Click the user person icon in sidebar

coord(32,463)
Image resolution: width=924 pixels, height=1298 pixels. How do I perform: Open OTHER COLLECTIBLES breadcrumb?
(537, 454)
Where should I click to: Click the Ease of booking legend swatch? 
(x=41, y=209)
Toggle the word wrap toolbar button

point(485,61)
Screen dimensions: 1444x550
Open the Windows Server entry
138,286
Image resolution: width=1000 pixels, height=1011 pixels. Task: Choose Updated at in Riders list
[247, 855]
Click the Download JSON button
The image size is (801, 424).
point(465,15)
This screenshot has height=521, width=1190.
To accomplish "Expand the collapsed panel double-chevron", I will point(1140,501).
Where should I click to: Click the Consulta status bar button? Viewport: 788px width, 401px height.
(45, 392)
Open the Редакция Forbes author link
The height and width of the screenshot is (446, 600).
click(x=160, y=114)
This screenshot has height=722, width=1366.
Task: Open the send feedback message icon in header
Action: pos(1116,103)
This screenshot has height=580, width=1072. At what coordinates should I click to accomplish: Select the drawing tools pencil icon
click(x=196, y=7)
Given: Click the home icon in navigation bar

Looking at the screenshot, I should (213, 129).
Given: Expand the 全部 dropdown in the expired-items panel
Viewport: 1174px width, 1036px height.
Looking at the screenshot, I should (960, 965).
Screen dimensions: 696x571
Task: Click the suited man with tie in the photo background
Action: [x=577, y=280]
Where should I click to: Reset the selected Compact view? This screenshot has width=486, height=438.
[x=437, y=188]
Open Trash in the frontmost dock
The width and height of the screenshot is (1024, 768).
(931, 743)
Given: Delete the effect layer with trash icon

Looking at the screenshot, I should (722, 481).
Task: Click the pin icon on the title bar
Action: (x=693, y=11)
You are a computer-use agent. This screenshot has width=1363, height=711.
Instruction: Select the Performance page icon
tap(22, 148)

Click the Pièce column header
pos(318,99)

- **What you need to do**
Output the data once more, exactly as it appears above.

- **Result for this task**
Click the user person icon in sidebar

coord(32,463)
Image resolution: width=924 pixels, height=1298 pixels. How do I perform: Open OTHER COLLECTIBLES breadcrumb?
(537, 454)
Where should I click to: Click the Ease of booking legend swatch? 
(x=41, y=209)
Toggle the word wrap toolbar button

point(485,61)
Screen dimensions: 1444x550
Open the Windows Server entry
138,286
Image resolution: width=1000 pixels, height=1011 pixels. Task: Choose Updated at in Riders list
[247, 855]
Click the Download JSON button
The image size is (801, 424).
point(465,15)
This screenshot has height=521, width=1190.
To accomplish "Expand the collapsed panel double-chevron", I will point(1140,501).
Where should I click to: Click the Consulta status bar button? Viewport: 788px width, 401px height.
(45, 392)
Open the Редакция Forbes author link
The height and width of the screenshot is (446, 600).
click(x=160, y=114)
This screenshot has height=722, width=1366.
Task: Open the send feedback message icon in header
Action: pos(1116,103)
This screenshot has height=580, width=1072. At what coordinates should I click to accomplish: Select the drawing tools pencil icon
click(x=196, y=7)
Given: Click the home icon in navigation bar

Looking at the screenshot, I should (213, 129).
Given: Expand the 全部 dropdown in the expired-items panel
Viewport: 1174px width, 1036px height.
Looking at the screenshot, I should (960, 965).
Screen dimensions: 696x571
Task: Click the suited man with tie in the photo background
Action: [x=577, y=280]
Where should I click to: Reset the selected Compact view? This screenshot has width=486, height=438.
[x=437, y=188]
Open Trash in the frontmost dock
The width and height of the screenshot is (1024, 768).
(931, 743)
Given: Delete the effect layer with trash icon

Looking at the screenshot, I should (722, 481).
Task: Click the pin icon on the title bar
Action: (x=693, y=11)
You are a computer-use agent. This screenshot has width=1363, height=711.
Instruction: Select the Performance page icon
tap(22, 148)

Click the Pièce column header
pos(318,99)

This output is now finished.